This chapter sprang from a meeting in my studio on 21 October 2019 with Mattia Dierickx, a student on Diego Tonus and Daniele Zoico’s visual arts course at the IUAV in Venice.
Mattia asked to meet me in order to physically see the ‘Infinite Painting’ and hear me talk about it in my own words after his teachers had asked him to ‘copy’ it, starting with the intrinsic meaning of its process and significance.
FORCING TO COPY
Why is it important for a human being to retrace the steps of another human being?
What does dealing with the question of the ‘Copy’ mean for an artist today?
What are the mental movements that persist in wanting to use this form to construct a work? And how can this form be used as a teaching method?
I will let Tonus and Zoico deal with this question by adding a link to the presentation of their course.
Linkto the course program by Tonus and Zoico
COPYING
What does it mean for a student, a young artist, to stand before the work of a living artist they can relate to directly?
What does it mean to superimpose the thought of another in order to bring out one’s own individuality?
Is it possible to understand this trajectory as something that is one’s own?
Where is the divergence between the person embarking on the journey the first time and the person undertaking it after them?
I’ll let Dierickx describe the experience in his own words. Here’s a link to his article.
Link to Mattia Text
BEING COPIED
What does being copied mean for an artist?
What does it mean to have all these eyes on her?
What does this type of gaze and attention to one’s work provoke? And what is elicited when seeing one’s own form duplicated?
What is generated inside of you by the fact that someone else has tried to undertake exactly the same journey that you had previously undertaken?
RECIPROCITY
Feeling that I have been referenced on the journey punctuated by my existence opens up the possibility of me not feeling unique and alone.

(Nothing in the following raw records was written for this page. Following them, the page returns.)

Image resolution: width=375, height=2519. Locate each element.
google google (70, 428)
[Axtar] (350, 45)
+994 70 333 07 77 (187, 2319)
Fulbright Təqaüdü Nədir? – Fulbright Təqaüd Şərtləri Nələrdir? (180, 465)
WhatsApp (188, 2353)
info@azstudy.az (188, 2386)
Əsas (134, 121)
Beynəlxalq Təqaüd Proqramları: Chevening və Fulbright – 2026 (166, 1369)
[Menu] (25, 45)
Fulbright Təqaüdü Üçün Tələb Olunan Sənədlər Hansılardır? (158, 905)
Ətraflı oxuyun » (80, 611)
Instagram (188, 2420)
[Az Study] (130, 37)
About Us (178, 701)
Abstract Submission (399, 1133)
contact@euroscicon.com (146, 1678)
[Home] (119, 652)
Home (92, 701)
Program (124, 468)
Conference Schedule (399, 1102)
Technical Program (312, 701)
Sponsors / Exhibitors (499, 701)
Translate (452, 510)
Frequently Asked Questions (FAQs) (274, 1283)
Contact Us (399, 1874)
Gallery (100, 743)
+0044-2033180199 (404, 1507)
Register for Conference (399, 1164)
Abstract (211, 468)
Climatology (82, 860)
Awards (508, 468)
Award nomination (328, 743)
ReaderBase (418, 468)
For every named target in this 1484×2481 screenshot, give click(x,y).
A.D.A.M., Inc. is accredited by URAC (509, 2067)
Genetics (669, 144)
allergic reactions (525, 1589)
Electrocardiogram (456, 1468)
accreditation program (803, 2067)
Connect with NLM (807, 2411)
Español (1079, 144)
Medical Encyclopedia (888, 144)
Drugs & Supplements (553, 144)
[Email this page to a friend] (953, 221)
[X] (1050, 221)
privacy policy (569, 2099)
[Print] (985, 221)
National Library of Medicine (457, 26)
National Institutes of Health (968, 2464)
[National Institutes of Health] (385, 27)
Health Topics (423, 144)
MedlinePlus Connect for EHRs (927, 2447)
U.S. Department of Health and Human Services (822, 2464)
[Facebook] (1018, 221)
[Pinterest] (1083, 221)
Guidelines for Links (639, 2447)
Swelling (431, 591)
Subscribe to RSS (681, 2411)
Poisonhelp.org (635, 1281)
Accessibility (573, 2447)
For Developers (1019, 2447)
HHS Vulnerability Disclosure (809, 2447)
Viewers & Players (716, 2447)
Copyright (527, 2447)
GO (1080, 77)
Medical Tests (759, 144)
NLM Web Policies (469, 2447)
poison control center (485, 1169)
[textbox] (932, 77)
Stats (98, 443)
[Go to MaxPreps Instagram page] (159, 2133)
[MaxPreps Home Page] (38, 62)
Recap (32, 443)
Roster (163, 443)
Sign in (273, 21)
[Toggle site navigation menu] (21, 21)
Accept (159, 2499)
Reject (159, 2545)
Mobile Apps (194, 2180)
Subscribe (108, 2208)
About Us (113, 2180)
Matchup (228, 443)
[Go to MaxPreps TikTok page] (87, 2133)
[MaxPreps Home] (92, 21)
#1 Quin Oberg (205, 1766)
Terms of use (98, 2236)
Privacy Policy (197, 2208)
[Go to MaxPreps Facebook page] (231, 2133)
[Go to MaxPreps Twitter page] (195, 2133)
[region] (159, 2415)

It eradicates the centrality of my work, halving the gesture and amplifying the sensation of perceiving myself together with someone else.
The idea that a person can repeat and continue my gesture, making it their own individual trace, gives me the chance to prove that what I am doing is part of something that can be shared with another individual.
If I know that the procedure of the person referencing me is experienced as their own and related directly to the specific individual experience, and not just as something extraneous to copy, then the resulting work that I can see with my own eyes becomes the way for me to find myself outside of myself, in the other.